"Who steals my purse steals trash; 'tis something, nothing; 'twas mine, 'tis his, and has been slave to thousands; but he that filches from me my good name robs me of that which not enriches him and makes me poor indeed."
Those of you studying Othello this year will recognise this quotation about the importance of a person's reputation.
Nowhere is the loss of your good name more damaging than in business, particularly in the area of franchising.
Last October, the Health Service Executive made an unpleasant discovery in the Stephen's Green Shopping Centre in Dublin - some cockroaches had decided to take up residence in a sandwich bar on the first floor. An O'Briens Irish Sandwich Bar to be precise - one of two at the centre held by different franchisees.
The owner of the O'Briens franchise reportedly took swift legal action to prevent the operator of the outlet from continuing to use the chain's name and branding.
Clearly, the aim of this damage-limitation exercise was to minimise the negative effect on the valuable brand and other franchisees.
The franchising model - whereby a franchisee buys the rights to operate a business format created by a franchisor - can be an excellent means of achieving rapid expansion, but it is not without its risks.
O'Briens is the fastest growing franchise in Ireland and there are now more than 300 outlets in the chain.
But the pest infestation incident highlights the vulnerability of a brand once a business owner gives someone else the right to use it.
The process of recruiting suitable franchisees is therefore crucial.
"If the franchisor gets the franchisee recruitment programme wrong . . . and starts recruiting bad apples . . . those franchisees will reduce the reputations of the other franchisees and the brand," explains Michael Bradley, chief executive of the Irish Franchise Association.
Despite this potential pitfall, the argument in favour of the franchise system is very persuasive. The success rate of franchises over the first five years is a staggering 93 per cent, compared with just 50 per cent for start-up businesses, according to Bradley.
Why exactly are franchises so successful? "The franchisee operates under a proven business format," he says. Franchisees are buying into an existing business so they hit the ground running, because all of the teething problems will already have been ironed out.
Another critical advantage is that the brand will already have established a reputation.
"The products and services will already be well known, which should enable the business to grow more rapidly," he says.
Reputable franchisors will also provide training, either on the job or before the franchisee gets their outlet up and running, so experience in the field usually isn't necessary.
McDonalds even runs a hamburger university, which is attended by 5,000 students each year, including potential franchisees.
Under the franchise model, franchisees pay a regular fee to the franchisor, generally in the region of 7 per cent of annual turnover, in return for initial and ongoing training, and sales and marketing support.

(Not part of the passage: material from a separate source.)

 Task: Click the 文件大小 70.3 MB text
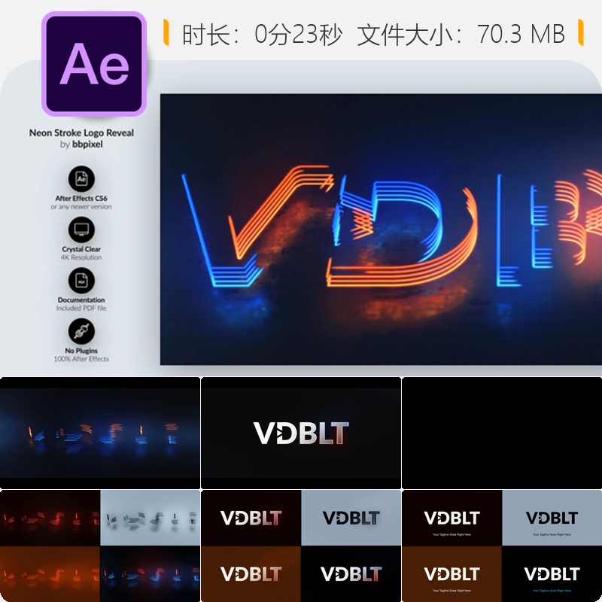(461, 34)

"Usually a franchise will take a small percentage of the franchisee's turnover and put it into a central advertising or promotional fund," Bradley says.
This means that individual franchisees don't have the responsibility of looking after marketing and promoting the business as it is done centrally, and they can concentrate all their efforts instead on running their outlet.
Once a chain builds up a critical mass of franchisees, it will often use them for research and development purposes, he adds. For example, O'Briens brings all of its franchisees from around the world together once a year and uses their input to develop the brand.
Franchising is growing increasingly popular in Ireland, particularly in the services industry.
The Irish Franchise Association runs seminars roughly four times a year and, in the Dublin region alone, has encountered at least 20 businesses at each seminar considering franchising as a means of expansion. Roughly half of these go on to develop a franchise, Bradley says.
For those who want to build an empire from scratch, put their own name to something and be completely in control of their own destiny, franchising probably isn't the right option, as franchisees must run the business in strict accordance with the operations manual or risk losing their franchise. Starting their own venture might be more suitable.
However, for anyone who aspires to run a profitable business, but is put off by the high failure rate of start-ups, buying a franchise can be the perfect solution.
And fortunately there has never been more choice.